I’ve occasionally wondered how it is that a computer gets from its power on state to running an operating system. Today I decided to take a look at a small piece of that puzzle by examining a bootloader for an embedded x86 system I was hoping to reverse engineer at some point in the future. This particular machine runs the pSOS real-time operating system on a 486. I had some trouble figuring out where the firmware is actually loaded into memory by cursory examination and googling so I opted to break out IDA Pro and actually take a look at what goes on.

I don’t have access to the BIOS, unfortunately, so I was not able to examine that piece of the puzzle. I’ll save that for a later date when I’m not trying to finish my dissertation. Fortunately, the BIOS functionality seems to be pretty standard. What follows is a lightly edited version of the notes I took while reverse engineering the bootloader.
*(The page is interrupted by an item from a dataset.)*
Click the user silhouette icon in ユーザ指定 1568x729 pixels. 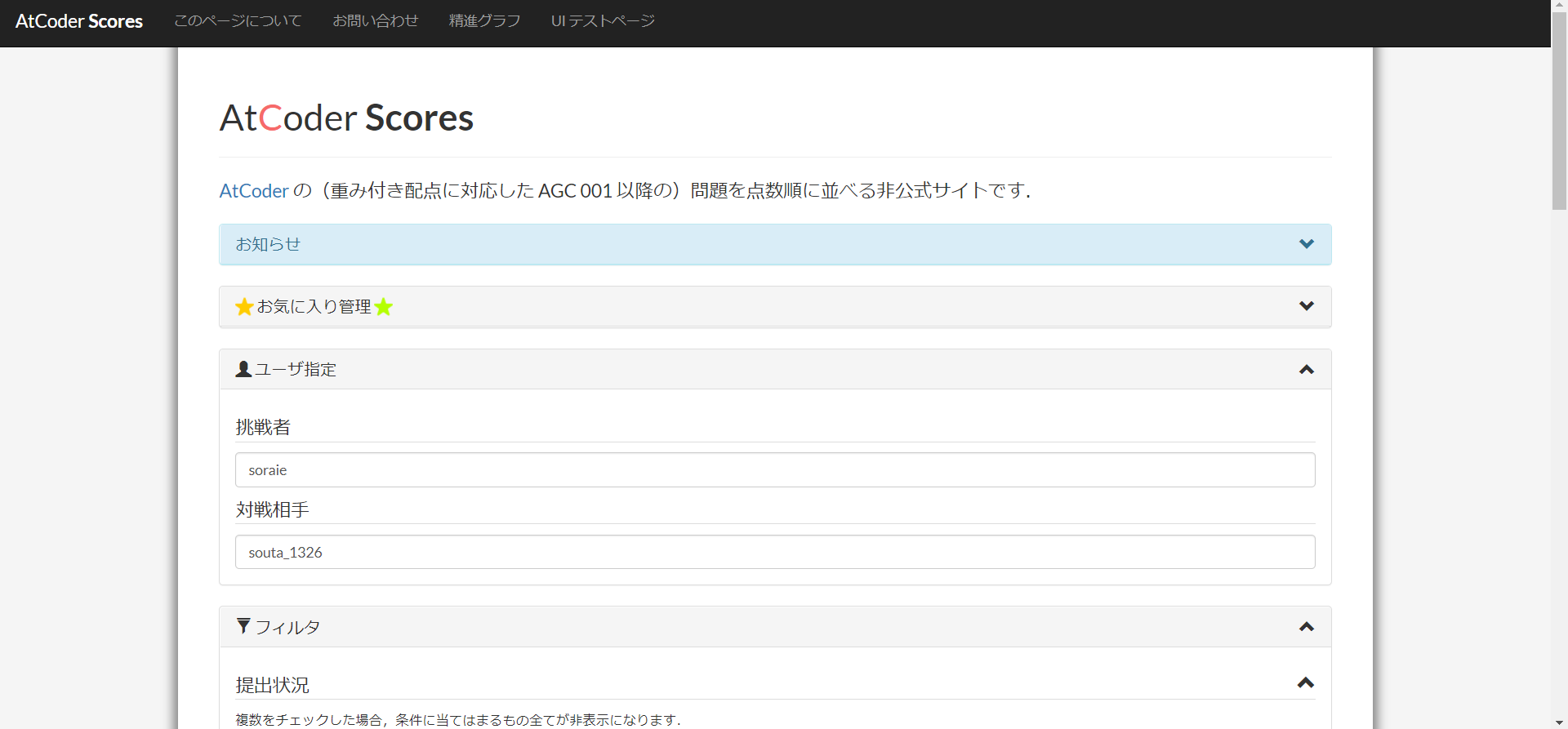243,369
  1. The BIOS loads the master boot record (MBR) (sector 1 of the internal CF flash) at 0000:7c00 and then jumps to the bootloader at 0000:7c00.
  2. The boot loader loads 16 sector starting with sector 26 to 0a00:0000 using the interrupt handler for int 13h set up by the BIOS. This is the root directory structure for the FAT file system.
  3. It looks up the first cluster number for the PSOSBOOT.SYS file (cluster 2).
  4. The first sector of this cluster is loaded to 0a00:0000 which overwrites the root directory.
  5. Next, es is set to the first word of 0a00:0000 which is 0x07e0.
  6. This value is shifted left by 4 and 4 is added to it (to get 0x7e04) which is then written to 0000:7d14. The 4 bits that were shifted off the end of the word are written into the least significant 4 bits of 0000:7d16. The 4 bits don’t change anything since they’re just 0 and 0000:7d16 was already 0. This is self-modifying code! The result is that the last instruction executed by the bootloader is a jmp large far ptr 0010:7e04 (according to IDA).
  7. Next, it needs to load the OS (or a tertiary bootloader) into RAM. It does this at 7e00:0000. It already looked up the first cluster number for PSOSBOOT.SYS, so it can immediately load it. It loops through the clusters corresponding to this file, loading it sequentially in memory.
  8. A global descriptor table is constructed at address 0000:5000. The table is 4 entries long. The zeroth is always ignored by the processor. The first and second are set to have a base address of 0x00000000 and a limit of 0xffffffff. The first is a data segment that is read/write whereas the second is a code segment that is execute/read. The third entry is all zeros
  9. (Maskable) interrupts are disabled and the processor enables protected mode by writing a bit to the cr0 register. At this point, the /Intel 64 and IA-32 Architectures Software Developer’s Manual Volume 3: System Programming Guide/ says that “[r]andom failures can occur” if a far jump or far call is not issued immediately after setting this bit in cr0. This code does not do that. Instead, it performs a short jump to the following instruction and will not actually set the cs register until step~12.
  10. The ds, es, fs, gs, and ss segment registers are loaded with the selector for the first (data) segment.
  11. A sequence of 4 instructions whose purpose eludes me.

    mov	eax, esp
    xor	bx, bx
    mov	sp, bx
    mov	esp, eax
    

    As far as I can tell, the only effect this will have is to clear ebx. I tested it with with a simple program.

    #include <stdio.h>
        
    int main()
    {
            int eax;
            short bx;
            short sp;
            int esp;
        
            asm("movl %%esp, %%eax\n\t"
                "xorw %%bx, %%bx\n\t"
                "movw %%bx, %%sp\n\t"
                "movl %%eax, %%esp\n\t"
                "movl %%eax, %0\n\t"
                "movw %%bx, %1\n\t"
                "movw %%sp, %2\n\t"
                "movl %%esp, %3"
                : "=r"(eax), "=r"(bx), "=r"(sp), "=r"(esp)
                :
                : "eax", "bx", "esp");
            printf("eax = %08x\n"
                   "bx  =     %04hx\n"
                   "sp  =     %04hx\n"
                   "esp = %08x\n", eax, bx, sp, esp);
            return 0;
    }
    

    The result is exactly what I expected, eax and esp have the same value, bx is zero, and sp is the bottom half of esp. Of course, I was not running this in a strange state between entering protected mode and before loading the cs register and without virtual memory and a whole host of other environmental issues such as running in ring

    1. If anyone has any idea why these instructions are here, I’d love to know.
  12. Finally, it executes a far jmp to 10:7e04—this is the instruction that was modified in step 6 above—which sets the cs register to the second segment and jumps to address 0x7e04.\n\n

Now I need to look at what is loaded at 0x7e00…but that can wait for another day.